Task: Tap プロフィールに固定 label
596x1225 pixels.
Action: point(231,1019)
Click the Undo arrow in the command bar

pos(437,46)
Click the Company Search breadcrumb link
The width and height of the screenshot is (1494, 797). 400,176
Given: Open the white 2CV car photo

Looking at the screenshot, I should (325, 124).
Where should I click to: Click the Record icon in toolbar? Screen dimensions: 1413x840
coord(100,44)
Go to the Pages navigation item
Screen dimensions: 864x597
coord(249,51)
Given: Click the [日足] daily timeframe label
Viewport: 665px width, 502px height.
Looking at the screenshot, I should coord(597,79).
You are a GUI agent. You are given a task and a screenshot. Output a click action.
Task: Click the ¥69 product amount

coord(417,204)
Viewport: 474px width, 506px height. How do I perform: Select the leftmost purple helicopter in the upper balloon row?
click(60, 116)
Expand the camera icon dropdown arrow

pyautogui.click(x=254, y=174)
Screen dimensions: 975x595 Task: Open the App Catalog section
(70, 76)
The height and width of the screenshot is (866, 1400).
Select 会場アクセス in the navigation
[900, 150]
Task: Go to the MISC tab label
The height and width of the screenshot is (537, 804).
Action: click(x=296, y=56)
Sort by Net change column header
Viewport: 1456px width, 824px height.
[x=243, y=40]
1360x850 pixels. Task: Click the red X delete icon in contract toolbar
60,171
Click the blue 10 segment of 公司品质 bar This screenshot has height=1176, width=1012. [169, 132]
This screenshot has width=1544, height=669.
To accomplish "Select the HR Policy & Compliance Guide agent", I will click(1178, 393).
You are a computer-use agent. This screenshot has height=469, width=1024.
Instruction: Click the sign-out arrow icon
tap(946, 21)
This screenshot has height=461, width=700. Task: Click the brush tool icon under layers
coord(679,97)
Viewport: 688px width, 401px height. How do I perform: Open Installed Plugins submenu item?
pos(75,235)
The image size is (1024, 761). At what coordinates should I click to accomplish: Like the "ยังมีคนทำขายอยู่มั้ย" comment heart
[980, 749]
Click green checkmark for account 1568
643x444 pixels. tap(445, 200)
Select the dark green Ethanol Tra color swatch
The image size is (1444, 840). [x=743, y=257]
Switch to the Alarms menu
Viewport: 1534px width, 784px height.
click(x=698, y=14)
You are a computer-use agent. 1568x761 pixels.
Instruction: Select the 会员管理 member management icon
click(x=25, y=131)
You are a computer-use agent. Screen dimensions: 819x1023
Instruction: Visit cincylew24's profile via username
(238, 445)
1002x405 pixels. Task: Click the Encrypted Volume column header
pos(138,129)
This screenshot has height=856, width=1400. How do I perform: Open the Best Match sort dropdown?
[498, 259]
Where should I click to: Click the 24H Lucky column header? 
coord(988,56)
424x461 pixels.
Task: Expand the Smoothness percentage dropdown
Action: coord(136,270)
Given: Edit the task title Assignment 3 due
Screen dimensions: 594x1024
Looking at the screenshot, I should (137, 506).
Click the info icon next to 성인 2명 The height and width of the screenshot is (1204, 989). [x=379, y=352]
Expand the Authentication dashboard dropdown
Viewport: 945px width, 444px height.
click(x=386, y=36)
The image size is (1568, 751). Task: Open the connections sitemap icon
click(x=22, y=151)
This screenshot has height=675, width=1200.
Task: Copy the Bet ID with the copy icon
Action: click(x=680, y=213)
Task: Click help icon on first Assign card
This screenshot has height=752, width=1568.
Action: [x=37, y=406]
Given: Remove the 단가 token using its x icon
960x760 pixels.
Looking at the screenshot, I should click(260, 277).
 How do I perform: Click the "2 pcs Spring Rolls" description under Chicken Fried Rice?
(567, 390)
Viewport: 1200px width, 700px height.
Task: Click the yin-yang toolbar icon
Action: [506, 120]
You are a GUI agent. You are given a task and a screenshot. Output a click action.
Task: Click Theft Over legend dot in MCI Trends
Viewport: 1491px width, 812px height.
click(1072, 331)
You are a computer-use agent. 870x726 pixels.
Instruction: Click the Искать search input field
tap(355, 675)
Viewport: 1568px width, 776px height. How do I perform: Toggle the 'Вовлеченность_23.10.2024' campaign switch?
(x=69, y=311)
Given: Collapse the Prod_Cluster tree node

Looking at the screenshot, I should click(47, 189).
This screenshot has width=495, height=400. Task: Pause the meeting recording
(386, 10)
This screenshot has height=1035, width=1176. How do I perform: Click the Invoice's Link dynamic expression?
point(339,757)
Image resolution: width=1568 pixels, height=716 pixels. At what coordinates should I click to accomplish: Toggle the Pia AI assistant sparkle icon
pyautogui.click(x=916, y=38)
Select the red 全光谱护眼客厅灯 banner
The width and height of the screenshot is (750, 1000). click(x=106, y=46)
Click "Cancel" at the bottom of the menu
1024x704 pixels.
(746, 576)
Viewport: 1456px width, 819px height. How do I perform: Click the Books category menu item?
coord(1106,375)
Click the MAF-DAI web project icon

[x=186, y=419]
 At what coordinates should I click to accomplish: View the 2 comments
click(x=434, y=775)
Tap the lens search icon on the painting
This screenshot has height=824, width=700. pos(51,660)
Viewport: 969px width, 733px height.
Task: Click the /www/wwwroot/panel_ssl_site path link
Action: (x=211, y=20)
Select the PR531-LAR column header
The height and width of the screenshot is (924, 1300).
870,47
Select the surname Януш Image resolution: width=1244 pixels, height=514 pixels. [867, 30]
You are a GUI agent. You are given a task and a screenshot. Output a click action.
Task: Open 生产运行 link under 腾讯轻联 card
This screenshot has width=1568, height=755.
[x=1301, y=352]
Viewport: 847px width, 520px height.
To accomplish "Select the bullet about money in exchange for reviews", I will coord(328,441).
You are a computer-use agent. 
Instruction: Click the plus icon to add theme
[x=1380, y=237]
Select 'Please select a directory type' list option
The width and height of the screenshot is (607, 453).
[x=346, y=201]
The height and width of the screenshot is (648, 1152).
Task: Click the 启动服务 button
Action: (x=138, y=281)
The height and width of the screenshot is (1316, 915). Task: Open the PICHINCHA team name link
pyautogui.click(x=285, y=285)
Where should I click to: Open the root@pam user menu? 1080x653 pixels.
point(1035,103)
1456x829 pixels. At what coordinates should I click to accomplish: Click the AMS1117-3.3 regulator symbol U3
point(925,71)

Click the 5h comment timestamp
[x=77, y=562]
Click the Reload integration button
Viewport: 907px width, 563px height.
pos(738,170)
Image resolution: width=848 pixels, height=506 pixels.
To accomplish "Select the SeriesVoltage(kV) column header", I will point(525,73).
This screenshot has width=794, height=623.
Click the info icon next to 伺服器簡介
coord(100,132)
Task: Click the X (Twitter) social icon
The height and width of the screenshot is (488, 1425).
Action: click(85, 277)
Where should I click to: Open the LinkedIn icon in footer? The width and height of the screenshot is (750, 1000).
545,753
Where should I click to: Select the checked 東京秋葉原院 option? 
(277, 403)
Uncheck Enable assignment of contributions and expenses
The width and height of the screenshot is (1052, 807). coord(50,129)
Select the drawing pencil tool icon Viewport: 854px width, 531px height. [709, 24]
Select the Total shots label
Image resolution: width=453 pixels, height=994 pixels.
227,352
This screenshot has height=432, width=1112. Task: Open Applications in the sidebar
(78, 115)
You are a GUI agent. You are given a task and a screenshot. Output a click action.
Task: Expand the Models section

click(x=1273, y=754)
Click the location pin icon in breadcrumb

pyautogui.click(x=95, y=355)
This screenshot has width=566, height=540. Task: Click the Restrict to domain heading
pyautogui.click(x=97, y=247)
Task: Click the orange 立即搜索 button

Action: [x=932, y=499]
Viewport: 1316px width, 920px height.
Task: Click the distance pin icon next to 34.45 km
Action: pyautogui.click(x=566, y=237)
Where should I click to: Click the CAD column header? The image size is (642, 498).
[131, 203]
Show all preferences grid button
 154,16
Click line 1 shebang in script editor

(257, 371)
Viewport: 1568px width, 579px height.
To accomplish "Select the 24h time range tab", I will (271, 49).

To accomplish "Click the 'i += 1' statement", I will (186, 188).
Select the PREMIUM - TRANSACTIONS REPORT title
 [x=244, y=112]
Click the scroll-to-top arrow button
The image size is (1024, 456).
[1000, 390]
⁂
**EXERCISE AIM:** Count the lines in the records above that contain the string "button". Case must match. Reply with the number alone.

**SOLUTION TO THIS PROBLEM:** 5